Toplumların hayatında “kardeşlik hukuku şuuru” yeterli düzeyde gelişmezse, birçok bedeller ödenir. Geçen yüzyılda cereyan eden iki dünya savaşı, Avrupa’da yıllarca süren mezhep çatışmaları, hakeza, günümüzde bazı Müslüman ülkelerde meydana gelen etnik ve mezhepsel çatışmalar bunun en açık göstergesidir.
Her sene olduğu gibi bu yıl da DİB, Kutlu Doğum haftasında bir sosyal problemi ana tema olarak seçmek suretiyle güncelleştiriyor. Bu yıl seçilen konu “Kardeşlik Hukuku ve Ahlakı” başlığını taşıyor. Eğer İslam Dünyasının ve özelde Türkiye’nin içinden geçtiği tarihsel süreci dikkate alırsak, seçilen konunun çok isabetli olduğunu görürüz.

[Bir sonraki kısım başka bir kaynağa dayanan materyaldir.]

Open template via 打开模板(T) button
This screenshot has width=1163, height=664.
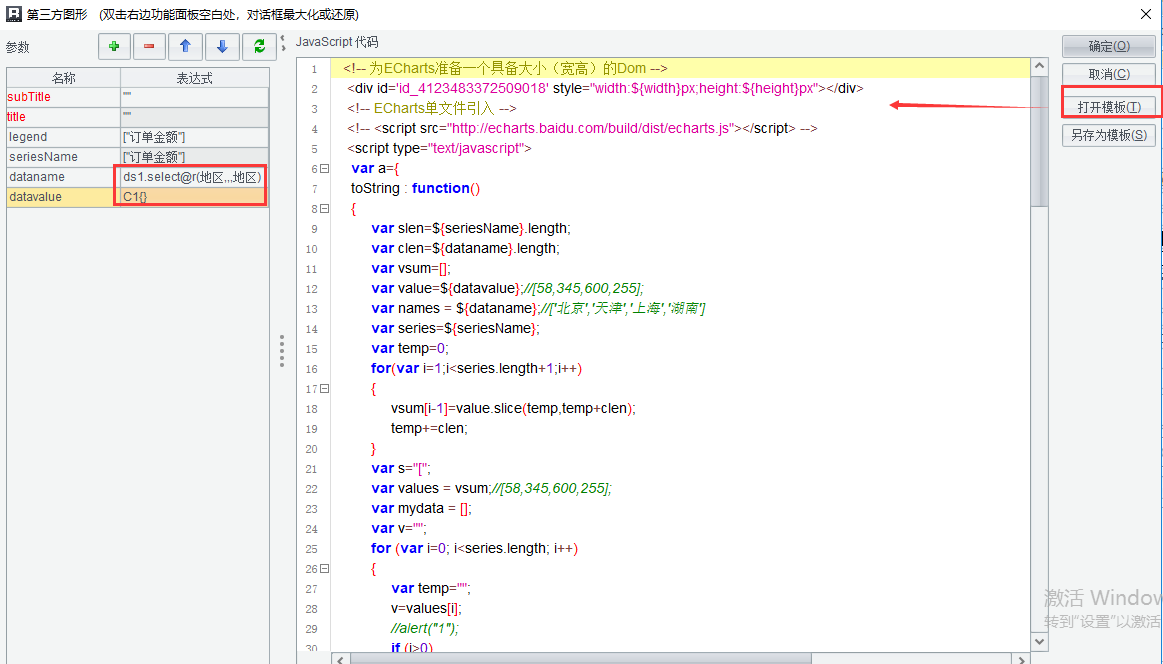click(x=1108, y=107)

Gerek Türkiye ve gerekse yurt dışında vatandaşlarımızın bulunduğu bütün ülkelerde “Kutlu Doğum Haftası” büyük bir coşkuyla kutlanmaktadır. Efendimiz Hz. Muhammed (a.s)’ın 1441. Doğum yıldönümü münasebetiyle yürekler bir kardeşlik sevdasına dönüşmekte ve sevgi seliyle buluşmaktadır. Toplumlarımızı bir arada tutan harç, işte bu peygamber sevgisidir. Bundan dolayı insanımız, elinden geldiği kadar, bu haftanın ihya edilmesi noktasında müftülüklerimize büyük destekler vermekte, salonları hınca hınç doldurmaktadır. Bu da milletimizin tarihsel sürekliliği açısından büyük bir kazınımdır.

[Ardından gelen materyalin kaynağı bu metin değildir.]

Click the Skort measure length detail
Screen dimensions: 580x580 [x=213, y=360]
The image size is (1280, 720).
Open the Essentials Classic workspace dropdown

“Kardeşliği O’ndan Öğrendik” spot cümlesiyle tertiplenen Kutlu doğum etkinlikleri birçok farklı etkinlik türleriyle sürdürülmektedir. Takdir etmek bir erdemliliktir. Gerçekten de bazı Müftülüklerimizin büyük gayreti, bu coşkuyu doruk noktasına taşımaktadır. Örnek olması bakımından Bilecik/Bozüyük Müftülüğümüzün kutlama programlarından bahsetmek istiyorum. Bozüyük Müftümüz Burhan Çakır Bey, 2012 Kutlu Doğum Haftası Etkinlik Programı adını taşıyan bir broşür bastırmışlar. Yok, yok yani. Bütün vatandaşlarımıza duyurulan bu etkinlikler arasında şunlar yer almaktadır:
Açılış programında Kur’an-ı Kerim ziyafeti, mehter konseri, sema gösterisi, hatim merasimi ve plav ikramı yapılmış. Ayrıca, her güne denk düşecek düzeyde hazırlanmış olan etkinliklerde halkımıza peygamberimizin sevgisini sembolize etmede gül günü adıyla gül dağıtımı gerçekleştirilmiş. Şehrin en bilinen bir mekânında Kitap ve Kültür fuarı açılmış. Kan bağışı kampanyası, yapılmış. Buna bütün din görevlilerimiz örnek olması açısından katılmışlardır. İslam sanatlarını ihya etmek adına hat ve ebru sergisi açılmış. Toplu olarak bütün kamu yöneticileriyle birlikte fidan dikme merasimi gerçekleştirilmiş. İlçede bulunan şehit aileleri, gaziler ve hastanelerde bulunan hasta ziyaretleri yapılmış. İlköğretim ve Liselerde bilgi yarışması ve kardeşlik konulu şiir ve kompozisyon yarışmalarına yer verilmiş. Bu programda, gazeteci-yazar Sibel Eraslan ve bendenizin konferanslarına da yer verilmiştir. Bu sosyal ve kültürel etkinliklere ek olarak, yaşlılar evi, yetiştirme yurtları ve ceza evleri ziyaret edilmiştir.. Özellikle cezaevinde Hz. Peygamberin hayatıyla ilgili bir de bilgi yarışması düzenlenmiş. Buna sağlık taramalarını da eklemek gerekir. Daha broşürde yapılacak birçok faaliyetin altı çizilmektedir. Ben burada genç ve başarılı müftümüzü ve ekibini kutluyorum.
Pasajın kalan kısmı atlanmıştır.